Before step four, the ALJ determined that Plaintiff retained the residual functional capacity (“RFC”) to perform sedentary work with the following additional limitations: can stand and walk for no more than an hour at a time; can occasionally climb ramps and stairs, balance, stoop, crouch, kneel, and crawl, but never climb ladders, ropes, or scaffolds; can frequently handle, finger, feel, and reach overhead; and must avoid all exposure to use of dangerous moving machinery and unprotected heights. At step four, the ALJ concluded that Plaintiff is capable of performing her past relevant work as an administrative clerk, leading to a finding that she is not disabled under the Social Security Act.

DISCUSSION

I. ALJ LEGAL STANDARD

Under the Social Security Act, a person is disabled if she has an “inability to engage in any substantial gainful activity by reason of any medically determinable physical or mental impairment which can be expected to result in death or which has lasted or can be expected to last for a continuous period of not less than twelve months.” 42 U.S.C. § 423(d)(1)(a). In order to determine whether a plaintiff is disabled, the ALJ considers the following five questions in order: (1) Is the plaintiff presently unemployed? (2) Does the plaintiff have a severe impairment? (3) Does the impairment meet or medically equal one of a list of specific impairments enumerated in the regulations? (4) Is the plaintiff unable to perform her former occupation? and (5) Is the plaintiff unable to perform any other work? 20 C.F.R. § 416.920(a)(4).

An affirmative answer at either step three or step five leads to a finding that the plaintiff is disabled. Young v. Sec'y of Health & Human Servs., 957 F.2d 386, 389 (7th Cir. 1992). A negative answer at any step, other than at step three, precludes a finding of disability. Id. The plaintiff bears the burden of proof at steps one to four. Id. Once the plaintiff shows an inability to perform past work, the burden then shifts to the Commissioner to show the plaintiff's ability to engage in other work existing in significant numbers in the national economy. Id.

II. JUDICIAL REVIEW

Section 405(g) provides in relevant part that “[t]he findings of the Commissioner of Social Security as to any fact, if supported by substantial evidence, shall be conclusive.” 42 U.S.C. § 405(g). Judicial review of the ALJ's decision is thus limited to determining whether the ALJ's findings are supported by substantial evidence or based upon legal error. Clifford v. Apfel, 227 F.3d 863, 869 (7th Cir. 2000); Stevenson v. Chater, 105 F.3d 1151, 1153 (7th Cir. 1997). Substantial evidence is “such relevant evidence as a reasonable mind might accept as adequate to support a conclusion.” Richardson v. Perales, 402 U.S. 389, 401 (1971); Skinner v. Astrue, 478 F.3d 836, 841 (7th Cir. 2007). An ALJ's decision should be affirmed even in the absence of overwhelming evidence in support: “whatever the meaning of ‘substantial' in other contexts, the threshold for such evidentiary sufficiency is not high. Substantial evidence is . . . ‘more than a mere scintilla.' . . . It means - and means only - ‘such relevant evidence as a reasonable mind might accept as adequate to support a conclusion.'” Biestek v. Berryhill, 139 S.Ct. 1148, 1154, (2019) (citations omitted). This Court may not substitute its judgment for that of the Commissioner by reevaluating facts, reweighing evidence, resolving conflicts in evidence, or deciding questions of credibility. Skinner, 478 F.3d at 841; see also Elder v. Astrue, 529 F.3d 408, 413 (7th Cir. 2008) (holding that the ALJ's decision must be affirmed even if “‘reasonable minds could differ'” as long as “the decision is adequately supported”) (citation omitted).

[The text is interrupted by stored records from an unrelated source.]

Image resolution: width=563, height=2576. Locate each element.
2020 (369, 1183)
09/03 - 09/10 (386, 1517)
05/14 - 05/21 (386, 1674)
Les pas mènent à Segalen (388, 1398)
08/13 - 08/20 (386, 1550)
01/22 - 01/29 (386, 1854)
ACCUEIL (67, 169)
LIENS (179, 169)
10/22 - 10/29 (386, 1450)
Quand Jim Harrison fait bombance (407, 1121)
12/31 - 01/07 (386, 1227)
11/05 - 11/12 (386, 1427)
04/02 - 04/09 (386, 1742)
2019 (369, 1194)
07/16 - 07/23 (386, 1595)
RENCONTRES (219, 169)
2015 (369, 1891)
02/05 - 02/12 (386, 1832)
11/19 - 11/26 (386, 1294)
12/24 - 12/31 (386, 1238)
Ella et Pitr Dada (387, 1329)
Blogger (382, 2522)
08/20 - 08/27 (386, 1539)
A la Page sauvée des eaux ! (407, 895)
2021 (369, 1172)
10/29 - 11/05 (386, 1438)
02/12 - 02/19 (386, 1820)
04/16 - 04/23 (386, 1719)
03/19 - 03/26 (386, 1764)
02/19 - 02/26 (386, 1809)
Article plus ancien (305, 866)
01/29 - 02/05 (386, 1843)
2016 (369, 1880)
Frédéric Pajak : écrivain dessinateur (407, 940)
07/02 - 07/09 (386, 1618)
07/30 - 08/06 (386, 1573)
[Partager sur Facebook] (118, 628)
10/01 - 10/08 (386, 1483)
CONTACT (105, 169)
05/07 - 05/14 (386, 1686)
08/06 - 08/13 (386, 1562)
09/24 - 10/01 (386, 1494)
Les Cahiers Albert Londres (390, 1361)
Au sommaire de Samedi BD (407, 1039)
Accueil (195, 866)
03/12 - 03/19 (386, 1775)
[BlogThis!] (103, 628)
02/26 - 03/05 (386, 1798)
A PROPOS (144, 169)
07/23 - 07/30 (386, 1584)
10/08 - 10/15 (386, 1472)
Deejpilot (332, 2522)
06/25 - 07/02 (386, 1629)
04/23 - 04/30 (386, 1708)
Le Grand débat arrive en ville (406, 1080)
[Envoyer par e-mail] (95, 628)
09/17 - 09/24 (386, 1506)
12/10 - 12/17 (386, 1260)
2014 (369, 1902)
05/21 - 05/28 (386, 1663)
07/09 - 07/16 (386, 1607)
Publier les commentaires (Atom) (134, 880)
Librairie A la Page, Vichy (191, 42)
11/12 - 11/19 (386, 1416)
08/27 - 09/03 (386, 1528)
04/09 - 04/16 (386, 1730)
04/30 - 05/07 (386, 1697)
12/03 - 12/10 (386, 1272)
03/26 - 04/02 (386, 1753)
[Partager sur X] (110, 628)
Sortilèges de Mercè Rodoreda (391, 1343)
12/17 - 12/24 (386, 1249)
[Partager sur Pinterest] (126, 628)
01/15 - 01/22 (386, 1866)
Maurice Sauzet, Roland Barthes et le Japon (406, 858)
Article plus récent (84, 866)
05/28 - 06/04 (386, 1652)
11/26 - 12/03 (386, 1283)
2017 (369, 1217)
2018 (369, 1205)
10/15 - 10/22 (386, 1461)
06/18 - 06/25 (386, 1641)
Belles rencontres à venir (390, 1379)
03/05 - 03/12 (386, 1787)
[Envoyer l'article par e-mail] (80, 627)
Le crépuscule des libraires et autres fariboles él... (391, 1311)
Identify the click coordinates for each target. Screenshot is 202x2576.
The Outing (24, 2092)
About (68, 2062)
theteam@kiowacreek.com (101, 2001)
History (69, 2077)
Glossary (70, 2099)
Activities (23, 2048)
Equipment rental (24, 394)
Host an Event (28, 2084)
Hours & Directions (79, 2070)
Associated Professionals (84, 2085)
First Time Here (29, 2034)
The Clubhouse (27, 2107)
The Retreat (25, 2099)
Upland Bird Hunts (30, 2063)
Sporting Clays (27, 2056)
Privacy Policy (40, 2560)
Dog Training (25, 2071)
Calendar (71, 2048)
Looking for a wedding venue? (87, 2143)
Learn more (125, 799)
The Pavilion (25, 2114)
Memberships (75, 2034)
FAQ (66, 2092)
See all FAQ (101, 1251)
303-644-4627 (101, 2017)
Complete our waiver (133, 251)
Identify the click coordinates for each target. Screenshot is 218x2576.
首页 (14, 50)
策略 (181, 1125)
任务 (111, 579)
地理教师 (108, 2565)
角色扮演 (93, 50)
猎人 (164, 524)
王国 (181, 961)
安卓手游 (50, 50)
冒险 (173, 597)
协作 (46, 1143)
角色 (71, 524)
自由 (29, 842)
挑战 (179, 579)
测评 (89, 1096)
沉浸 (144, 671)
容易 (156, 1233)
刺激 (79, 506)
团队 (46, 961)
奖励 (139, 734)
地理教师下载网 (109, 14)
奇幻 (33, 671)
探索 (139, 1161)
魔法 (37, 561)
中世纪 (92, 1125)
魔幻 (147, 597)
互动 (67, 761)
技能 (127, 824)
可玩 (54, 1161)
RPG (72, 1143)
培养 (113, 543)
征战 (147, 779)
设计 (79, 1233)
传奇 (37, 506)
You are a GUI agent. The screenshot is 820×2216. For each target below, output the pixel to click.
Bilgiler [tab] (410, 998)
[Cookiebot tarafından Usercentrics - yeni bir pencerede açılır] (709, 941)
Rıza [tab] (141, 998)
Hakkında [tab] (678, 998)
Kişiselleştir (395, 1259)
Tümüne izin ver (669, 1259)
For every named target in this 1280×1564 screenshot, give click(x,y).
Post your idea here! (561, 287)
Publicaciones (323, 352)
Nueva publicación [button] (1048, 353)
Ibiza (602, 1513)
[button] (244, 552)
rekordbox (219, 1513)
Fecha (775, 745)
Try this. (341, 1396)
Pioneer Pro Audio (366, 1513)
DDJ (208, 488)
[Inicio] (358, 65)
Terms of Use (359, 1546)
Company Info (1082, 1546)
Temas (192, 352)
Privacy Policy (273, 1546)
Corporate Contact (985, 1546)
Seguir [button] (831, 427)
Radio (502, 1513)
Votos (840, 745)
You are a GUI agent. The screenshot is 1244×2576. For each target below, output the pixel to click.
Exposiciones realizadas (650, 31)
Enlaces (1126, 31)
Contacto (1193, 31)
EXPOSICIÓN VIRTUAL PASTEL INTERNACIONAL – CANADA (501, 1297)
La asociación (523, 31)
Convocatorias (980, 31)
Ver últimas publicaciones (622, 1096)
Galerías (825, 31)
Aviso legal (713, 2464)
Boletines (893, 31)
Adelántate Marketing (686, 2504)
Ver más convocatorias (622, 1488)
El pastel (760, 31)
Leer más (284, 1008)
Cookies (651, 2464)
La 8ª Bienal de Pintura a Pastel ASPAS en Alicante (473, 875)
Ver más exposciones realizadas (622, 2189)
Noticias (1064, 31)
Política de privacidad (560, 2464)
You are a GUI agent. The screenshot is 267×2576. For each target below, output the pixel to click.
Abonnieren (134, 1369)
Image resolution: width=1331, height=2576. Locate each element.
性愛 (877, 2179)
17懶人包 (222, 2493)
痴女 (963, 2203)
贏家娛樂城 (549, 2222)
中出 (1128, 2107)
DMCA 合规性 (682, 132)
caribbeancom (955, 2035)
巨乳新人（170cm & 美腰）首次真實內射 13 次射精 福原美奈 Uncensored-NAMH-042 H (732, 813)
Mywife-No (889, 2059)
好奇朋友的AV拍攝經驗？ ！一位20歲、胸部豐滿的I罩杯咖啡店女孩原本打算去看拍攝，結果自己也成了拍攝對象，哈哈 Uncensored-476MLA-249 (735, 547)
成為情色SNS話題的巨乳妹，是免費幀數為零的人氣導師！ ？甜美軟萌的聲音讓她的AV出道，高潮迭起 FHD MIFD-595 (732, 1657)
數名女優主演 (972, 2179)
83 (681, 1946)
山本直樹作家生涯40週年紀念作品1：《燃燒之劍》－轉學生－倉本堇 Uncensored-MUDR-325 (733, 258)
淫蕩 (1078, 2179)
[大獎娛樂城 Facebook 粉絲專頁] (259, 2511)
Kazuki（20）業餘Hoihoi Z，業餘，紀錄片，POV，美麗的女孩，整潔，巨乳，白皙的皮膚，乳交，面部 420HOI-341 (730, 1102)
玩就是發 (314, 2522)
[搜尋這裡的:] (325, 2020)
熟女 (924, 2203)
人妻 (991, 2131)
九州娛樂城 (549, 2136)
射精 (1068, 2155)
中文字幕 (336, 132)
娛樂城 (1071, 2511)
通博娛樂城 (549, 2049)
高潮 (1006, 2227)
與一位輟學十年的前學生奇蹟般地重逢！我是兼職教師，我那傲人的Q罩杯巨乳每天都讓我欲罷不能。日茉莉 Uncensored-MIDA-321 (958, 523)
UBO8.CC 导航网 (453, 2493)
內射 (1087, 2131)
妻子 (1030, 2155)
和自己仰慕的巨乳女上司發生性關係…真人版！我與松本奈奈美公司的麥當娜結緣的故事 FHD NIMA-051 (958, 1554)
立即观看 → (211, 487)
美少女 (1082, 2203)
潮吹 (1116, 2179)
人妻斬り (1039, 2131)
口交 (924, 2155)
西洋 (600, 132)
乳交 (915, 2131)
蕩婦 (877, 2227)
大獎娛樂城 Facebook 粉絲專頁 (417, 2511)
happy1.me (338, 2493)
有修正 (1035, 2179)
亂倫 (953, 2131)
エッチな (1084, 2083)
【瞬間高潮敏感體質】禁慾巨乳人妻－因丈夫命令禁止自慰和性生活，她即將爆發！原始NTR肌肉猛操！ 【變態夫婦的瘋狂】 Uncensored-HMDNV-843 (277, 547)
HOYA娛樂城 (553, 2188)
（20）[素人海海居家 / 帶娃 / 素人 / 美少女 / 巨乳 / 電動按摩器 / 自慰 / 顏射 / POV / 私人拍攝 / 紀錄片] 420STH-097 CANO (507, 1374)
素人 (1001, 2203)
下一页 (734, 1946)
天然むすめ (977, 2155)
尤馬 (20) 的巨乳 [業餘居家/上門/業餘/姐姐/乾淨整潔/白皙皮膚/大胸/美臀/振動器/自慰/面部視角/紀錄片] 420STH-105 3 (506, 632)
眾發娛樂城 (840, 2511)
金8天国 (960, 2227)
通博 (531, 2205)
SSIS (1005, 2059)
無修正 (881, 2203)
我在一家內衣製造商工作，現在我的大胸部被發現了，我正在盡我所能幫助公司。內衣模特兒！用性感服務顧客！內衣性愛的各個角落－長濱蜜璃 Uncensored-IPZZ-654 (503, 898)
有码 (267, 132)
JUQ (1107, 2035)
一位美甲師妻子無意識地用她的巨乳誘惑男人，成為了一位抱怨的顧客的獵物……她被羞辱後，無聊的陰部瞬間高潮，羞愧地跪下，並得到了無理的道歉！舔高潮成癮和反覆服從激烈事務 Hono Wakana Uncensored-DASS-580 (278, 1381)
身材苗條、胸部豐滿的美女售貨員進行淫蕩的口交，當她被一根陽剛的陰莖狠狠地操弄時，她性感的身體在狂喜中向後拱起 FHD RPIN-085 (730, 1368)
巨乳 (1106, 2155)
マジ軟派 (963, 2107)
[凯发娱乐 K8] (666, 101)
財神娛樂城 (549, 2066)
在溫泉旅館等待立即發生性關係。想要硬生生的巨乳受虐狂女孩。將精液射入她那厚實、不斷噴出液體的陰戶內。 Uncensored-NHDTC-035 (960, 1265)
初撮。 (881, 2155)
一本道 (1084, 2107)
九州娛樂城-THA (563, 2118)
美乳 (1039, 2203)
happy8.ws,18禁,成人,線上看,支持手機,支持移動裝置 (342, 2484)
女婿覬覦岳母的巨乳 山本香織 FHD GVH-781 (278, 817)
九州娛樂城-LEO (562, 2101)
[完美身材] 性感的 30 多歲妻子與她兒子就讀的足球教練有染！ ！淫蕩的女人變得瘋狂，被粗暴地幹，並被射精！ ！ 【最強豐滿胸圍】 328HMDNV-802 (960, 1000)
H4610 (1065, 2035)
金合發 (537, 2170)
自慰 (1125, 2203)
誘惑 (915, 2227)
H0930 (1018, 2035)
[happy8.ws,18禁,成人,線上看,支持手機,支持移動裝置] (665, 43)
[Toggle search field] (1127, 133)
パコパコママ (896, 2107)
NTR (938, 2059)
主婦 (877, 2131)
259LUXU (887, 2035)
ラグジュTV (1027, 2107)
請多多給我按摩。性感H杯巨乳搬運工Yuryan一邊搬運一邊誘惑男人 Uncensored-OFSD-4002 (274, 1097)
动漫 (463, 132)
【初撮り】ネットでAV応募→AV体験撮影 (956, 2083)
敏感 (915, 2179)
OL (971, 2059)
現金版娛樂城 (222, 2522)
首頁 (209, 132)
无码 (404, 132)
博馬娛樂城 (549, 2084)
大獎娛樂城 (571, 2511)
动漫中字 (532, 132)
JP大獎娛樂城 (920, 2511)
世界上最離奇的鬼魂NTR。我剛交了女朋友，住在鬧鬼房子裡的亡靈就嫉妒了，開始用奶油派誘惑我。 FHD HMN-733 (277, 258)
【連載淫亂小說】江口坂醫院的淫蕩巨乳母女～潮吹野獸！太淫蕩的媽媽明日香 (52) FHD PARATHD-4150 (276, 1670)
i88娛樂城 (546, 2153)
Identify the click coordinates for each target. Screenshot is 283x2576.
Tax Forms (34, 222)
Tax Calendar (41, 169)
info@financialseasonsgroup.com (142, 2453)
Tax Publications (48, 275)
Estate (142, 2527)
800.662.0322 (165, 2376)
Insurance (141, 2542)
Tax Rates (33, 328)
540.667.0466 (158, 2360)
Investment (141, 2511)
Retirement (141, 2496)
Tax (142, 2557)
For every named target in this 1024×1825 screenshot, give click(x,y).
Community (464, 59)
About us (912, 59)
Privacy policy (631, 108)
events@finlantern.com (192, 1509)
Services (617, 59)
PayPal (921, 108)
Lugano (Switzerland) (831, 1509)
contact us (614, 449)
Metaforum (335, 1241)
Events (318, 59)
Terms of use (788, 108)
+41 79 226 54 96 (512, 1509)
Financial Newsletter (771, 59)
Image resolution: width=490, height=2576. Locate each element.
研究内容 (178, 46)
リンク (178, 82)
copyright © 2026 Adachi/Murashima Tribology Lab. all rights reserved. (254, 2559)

However, even under this relatively lenient standard, an ALJ is not absolved of her duty to support the decision with record evidence. See Meuser v. Colvin, 838 F.3d 905, 910 (7th Cir. 2016) (“We will uphold an ALJ's decision if it is supported by substantial evidence, but that standard is not satisfied unless the ALJ has adequately supported his conclusions.”). The ALJ is not required to address “every piece of evidence or testimony in the record, [but] the ALJ's analysis must provide some glimpse into the reasoning behind her decision to deny benefits.” Zurawski v. Halter, 245 F.3d 881, 889 (7th Cir. 2001). In cases where the ALJ denies benefits to a plaintiff, “he must build an accurate and logical bridge from the evidence to his conclusion.” Clifford, 227 F.3d at 872. The ALJ must at least minimally articulate the “analysis of the evidence with enough detail and clarity to permit meaningful appellate review.” Briscoe ex rel. Taylor v. Barnhart, 425 F.3d 345, 351 (7th Cir. 2005); Murphy v. Astrue, 496 F.3d 630, 634 (7th Cir. 2007) (“An ALJ has a duty to fully develop the record before drawing any conclusions . . . and must adequately articulate his analysis so that we can follow his reasoning ....”); see Boiles v. Barnhart, 395 F.3d 421, 425 (7th Cir. 2005).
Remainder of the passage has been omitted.